Court of Appeals of Iowa
Jun 29, 2001
No. 1-199 / 00-1105 (Iowa Ct. App. Jun. 29, 2001)

Summary

finding that where parties “at best” agreed that one would pay the other “an unknown amount of money at an unknown time,” the “terms of agreement [were] too indefinite to give legal effect to the parties' purported oral contract”

Summary of this case from Danaher v. Harrington

Opinion

No. 1-199 / 00-1105.

Filed June 29, 2001.

Appeal from the Iowa District Court for Linn County, William L. Thomas, Judge.

Kevin Scharf appeals following a trial on his action against his brother and his brother's lawn care service. AFFIRMED.

Webb L. Wassmer of Simmons, Perrine, Albright Elwood, P.L.C., Cedar Rapids, for appellant.
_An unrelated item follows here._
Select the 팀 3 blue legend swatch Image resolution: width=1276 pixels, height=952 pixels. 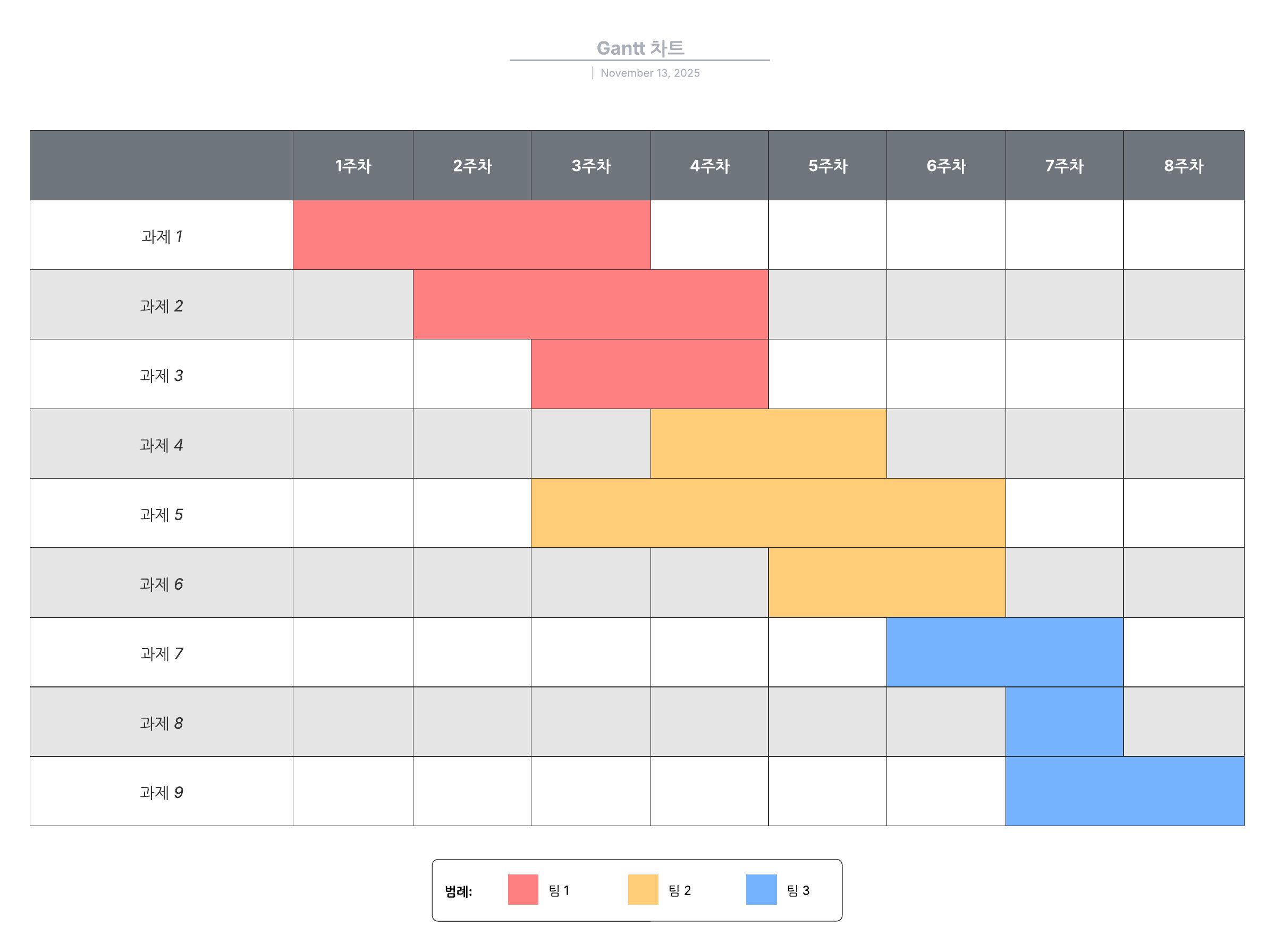(760, 889)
Kevin H. Collins and Sarah J. Gayer of Shuttleworth Ingersoll, P.L.C., Cedar Rapids, for appellees.

Heard by Sackett, C.J., and Huitink and Streit, JJ.


A business relationship between brothers fell apart because of indefinite terms and poor performance. We affirm the trial court's finding the dealings between the brothers were too uncertain to be an enforceable contract.

I. Background Facts Proceedings .

In the mid-1990s, Kevin Scharf and Greg's Lawn Service, Inc. had a mutually beneficial relationship. Kevin (Best Lawn Fertilizing Service) fertilized many of Greg's Lawn Service's customers. Kevin sued Greg and Greg's Lawn Service after this relationship disintegrated.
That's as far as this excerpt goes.